== Problem to work on ==
Copy the passage on inflammation and pain verbatim, starting at "However, inflammation is" and ending at "package of nutrients.".

== Passage shown ==
Here’s one of my favourite analogies. The chemical makeup of your body is like the soil that we grow plants in. For your body to grow and heal, your chemical makeup needs to be full of balanced nutrients — just as soil has to be full of balanced nutrients for beautiful and healthy plants.
The Link Between Inflammation and Pain
Pain is complex. We don’t fully understand what causes it. We do know, however, that inflammation is a large factor and can impact every cell type and organ system. Inflammation is how our body reacts to harmful substances like bacteria, viruses, and damaged cells and is responsible for most of the damaging effects we see as a result of diseases.
However, inflammation is involved in healing us too. It is precisely because both the injury and healing systems overlap that we have to treat inflammation with care. These foods will reduce your pain with their anti-inflammatory properties, without the harmful side effects of anti-inflammatory drugs. They also have other great health benefits for a holistic package of nutrients.

== Data records ==

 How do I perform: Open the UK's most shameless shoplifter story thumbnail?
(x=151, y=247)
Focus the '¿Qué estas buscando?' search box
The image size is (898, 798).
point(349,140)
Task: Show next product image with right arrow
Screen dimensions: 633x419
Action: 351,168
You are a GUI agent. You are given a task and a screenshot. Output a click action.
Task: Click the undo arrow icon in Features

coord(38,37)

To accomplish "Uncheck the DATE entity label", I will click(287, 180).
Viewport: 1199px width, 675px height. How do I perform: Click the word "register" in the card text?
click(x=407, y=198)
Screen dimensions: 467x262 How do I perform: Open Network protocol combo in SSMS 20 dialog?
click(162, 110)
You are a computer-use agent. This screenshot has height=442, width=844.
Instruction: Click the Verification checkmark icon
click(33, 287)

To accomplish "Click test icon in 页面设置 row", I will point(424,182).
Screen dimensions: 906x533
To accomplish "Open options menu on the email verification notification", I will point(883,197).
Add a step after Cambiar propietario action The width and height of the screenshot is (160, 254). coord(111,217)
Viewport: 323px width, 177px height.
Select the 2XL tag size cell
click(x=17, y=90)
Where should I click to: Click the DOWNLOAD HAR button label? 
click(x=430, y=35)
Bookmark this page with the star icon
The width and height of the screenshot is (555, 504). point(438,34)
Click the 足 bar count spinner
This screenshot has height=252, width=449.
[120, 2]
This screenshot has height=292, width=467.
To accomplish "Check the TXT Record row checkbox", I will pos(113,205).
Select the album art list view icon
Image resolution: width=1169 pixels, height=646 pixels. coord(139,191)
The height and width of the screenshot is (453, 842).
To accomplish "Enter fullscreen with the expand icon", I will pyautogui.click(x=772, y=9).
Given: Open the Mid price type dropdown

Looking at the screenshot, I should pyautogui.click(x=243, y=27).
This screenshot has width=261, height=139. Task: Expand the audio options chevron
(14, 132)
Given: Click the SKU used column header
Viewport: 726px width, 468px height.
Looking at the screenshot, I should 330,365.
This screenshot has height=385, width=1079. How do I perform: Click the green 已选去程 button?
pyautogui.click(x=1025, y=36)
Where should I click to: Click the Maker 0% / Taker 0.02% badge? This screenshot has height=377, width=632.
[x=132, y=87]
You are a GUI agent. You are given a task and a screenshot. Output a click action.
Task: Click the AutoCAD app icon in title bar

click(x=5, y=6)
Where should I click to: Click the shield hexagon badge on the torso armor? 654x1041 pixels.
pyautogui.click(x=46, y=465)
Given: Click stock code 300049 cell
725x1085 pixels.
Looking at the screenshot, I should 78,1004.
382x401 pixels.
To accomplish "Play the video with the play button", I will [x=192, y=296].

== Finished task ==
However, inflammation is involved in healing us too. It is precisely because both the injury and healing systems overlap that we have to treat inflammation with care. These foods will reduce your pain with their anti-inflammatory properties, without the harmful side effects of anti-inflammatory drugs. They also have other great health benefits for a holistic package of nutrients.